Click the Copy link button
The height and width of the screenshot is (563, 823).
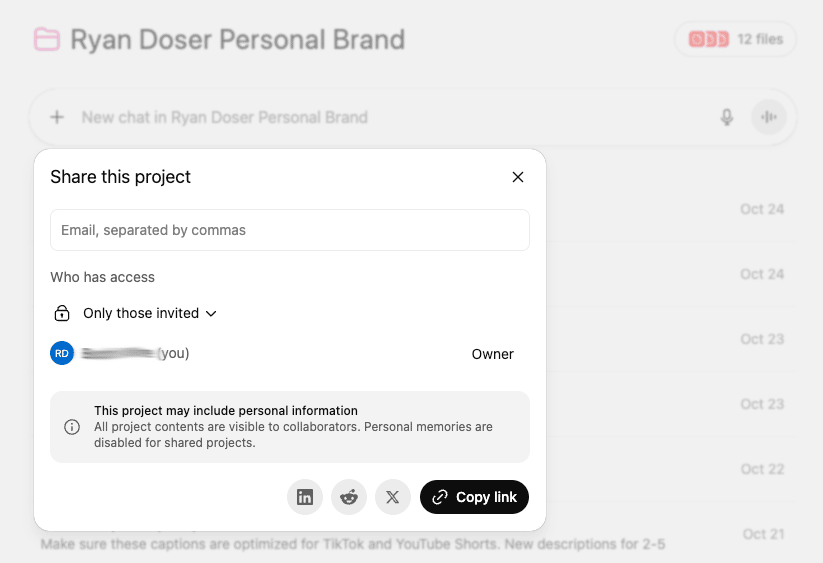point(474,497)
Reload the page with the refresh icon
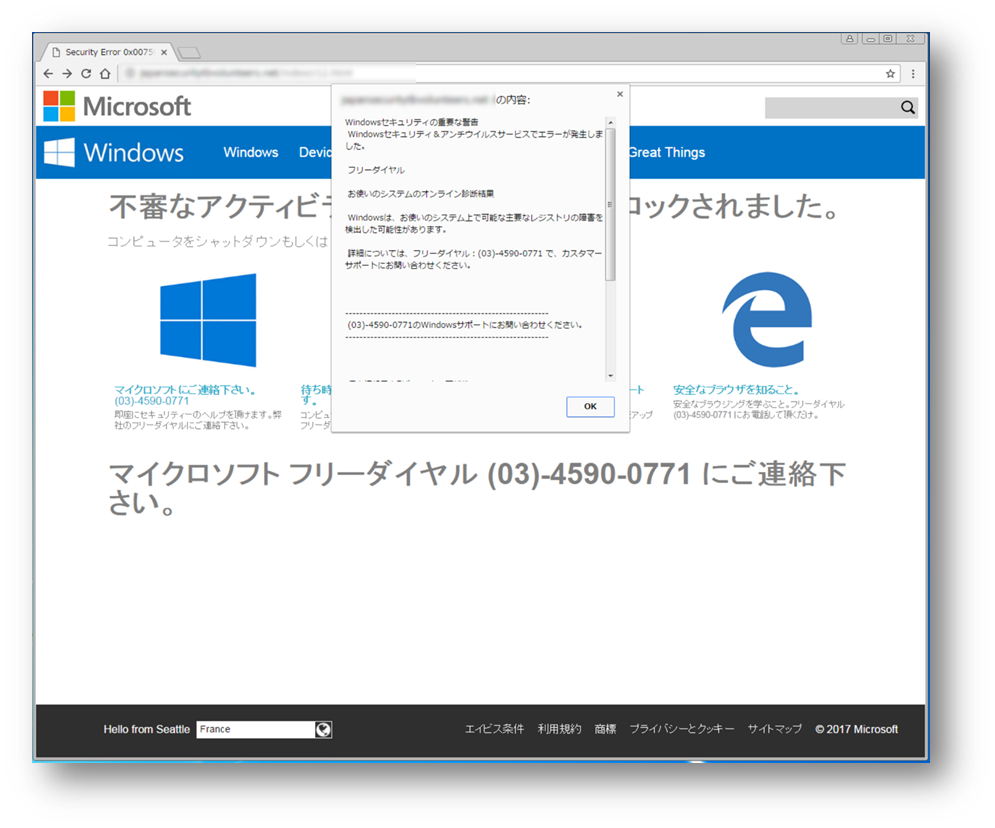995x828 pixels. [x=86, y=74]
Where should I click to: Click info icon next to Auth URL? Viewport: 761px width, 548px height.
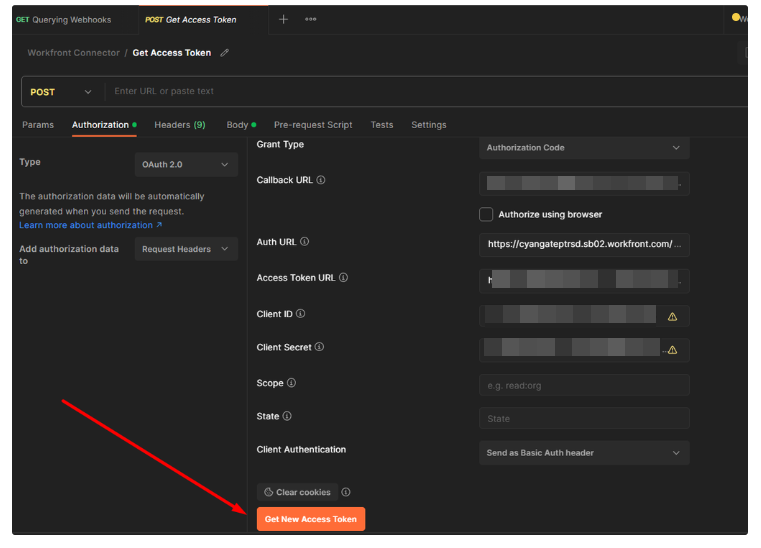pyautogui.click(x=305, y=242)
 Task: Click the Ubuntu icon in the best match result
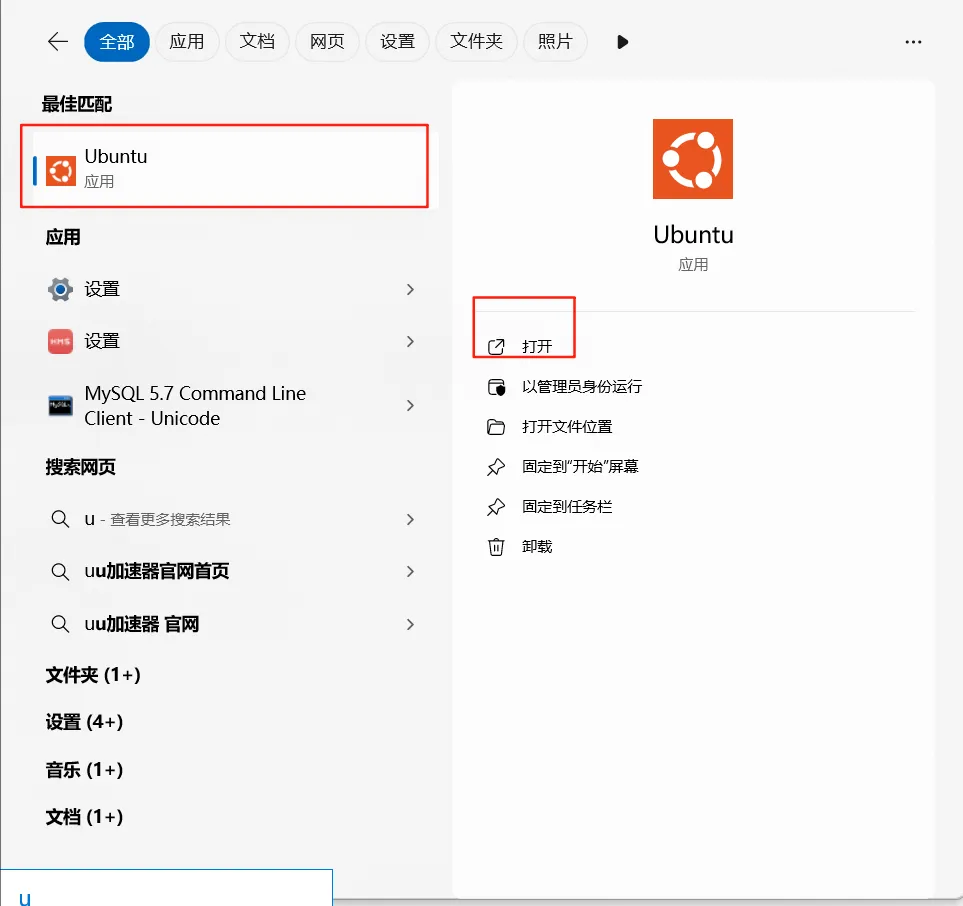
────
__Exercise description__. Retype the whole listing. Keep every word exact but include no pictures.

__Answer for this exercise__.
Click the Copy link button
The height and width of the screenshot is (563, 823).
point(474,497)
Reload the page with the refresh icon
995x828 pixels. [x=86, y=74]
Where should I click to: Click info icon next to Auth URL? Viewport: 761px width, 548px height.
pyautogui.click(x=305, y=242)
 Task: Click the Ubuntu icon in the best match result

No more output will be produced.